» **Work order**
All lines of the entries with "label" in them must be listed.

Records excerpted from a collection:
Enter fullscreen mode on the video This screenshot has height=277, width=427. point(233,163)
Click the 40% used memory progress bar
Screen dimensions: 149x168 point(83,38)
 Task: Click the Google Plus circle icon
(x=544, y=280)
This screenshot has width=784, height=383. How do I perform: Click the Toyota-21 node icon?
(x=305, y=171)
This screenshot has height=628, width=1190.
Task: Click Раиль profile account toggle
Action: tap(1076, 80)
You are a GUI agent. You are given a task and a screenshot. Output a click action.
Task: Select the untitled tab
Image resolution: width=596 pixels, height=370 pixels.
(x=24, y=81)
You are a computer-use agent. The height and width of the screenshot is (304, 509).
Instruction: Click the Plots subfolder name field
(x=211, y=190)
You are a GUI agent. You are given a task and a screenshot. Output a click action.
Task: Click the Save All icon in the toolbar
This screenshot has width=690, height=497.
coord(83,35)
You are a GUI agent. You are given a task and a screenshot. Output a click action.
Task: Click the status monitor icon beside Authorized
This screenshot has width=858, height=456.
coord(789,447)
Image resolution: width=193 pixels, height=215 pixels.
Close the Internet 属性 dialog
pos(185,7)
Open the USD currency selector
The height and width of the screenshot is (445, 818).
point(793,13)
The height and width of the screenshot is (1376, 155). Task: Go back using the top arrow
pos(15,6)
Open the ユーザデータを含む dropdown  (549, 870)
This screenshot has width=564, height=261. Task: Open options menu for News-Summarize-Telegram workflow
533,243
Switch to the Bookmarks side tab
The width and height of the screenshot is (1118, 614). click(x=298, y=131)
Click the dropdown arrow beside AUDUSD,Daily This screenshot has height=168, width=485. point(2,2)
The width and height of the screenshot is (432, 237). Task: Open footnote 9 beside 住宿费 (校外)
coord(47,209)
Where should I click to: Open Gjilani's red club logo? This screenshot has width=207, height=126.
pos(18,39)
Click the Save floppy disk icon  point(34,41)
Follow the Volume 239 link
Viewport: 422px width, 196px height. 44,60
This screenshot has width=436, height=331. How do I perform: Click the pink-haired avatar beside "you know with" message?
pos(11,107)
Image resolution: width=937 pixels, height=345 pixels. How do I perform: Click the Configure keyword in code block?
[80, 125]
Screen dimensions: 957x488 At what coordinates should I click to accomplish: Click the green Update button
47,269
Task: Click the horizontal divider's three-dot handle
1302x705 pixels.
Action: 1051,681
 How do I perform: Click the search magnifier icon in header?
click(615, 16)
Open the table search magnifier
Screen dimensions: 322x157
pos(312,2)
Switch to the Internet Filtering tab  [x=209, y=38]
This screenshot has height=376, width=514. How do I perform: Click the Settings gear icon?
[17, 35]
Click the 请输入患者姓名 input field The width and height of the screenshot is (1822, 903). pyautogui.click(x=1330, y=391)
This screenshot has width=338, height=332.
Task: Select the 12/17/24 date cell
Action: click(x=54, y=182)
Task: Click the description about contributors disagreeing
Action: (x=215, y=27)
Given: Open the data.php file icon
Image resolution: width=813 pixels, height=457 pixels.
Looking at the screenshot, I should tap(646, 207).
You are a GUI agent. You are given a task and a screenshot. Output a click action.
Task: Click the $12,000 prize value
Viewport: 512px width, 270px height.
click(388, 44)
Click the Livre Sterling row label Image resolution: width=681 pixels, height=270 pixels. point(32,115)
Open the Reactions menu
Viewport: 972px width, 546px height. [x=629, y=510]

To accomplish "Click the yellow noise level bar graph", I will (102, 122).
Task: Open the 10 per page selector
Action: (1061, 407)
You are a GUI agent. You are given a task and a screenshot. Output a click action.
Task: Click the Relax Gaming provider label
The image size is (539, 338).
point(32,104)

» **Expected answer**
Click the Livre Sterling row label Image resolution: width=681 pixels, height=270 pixels. point(32,115)
Task: Click the Relax Gaming provider label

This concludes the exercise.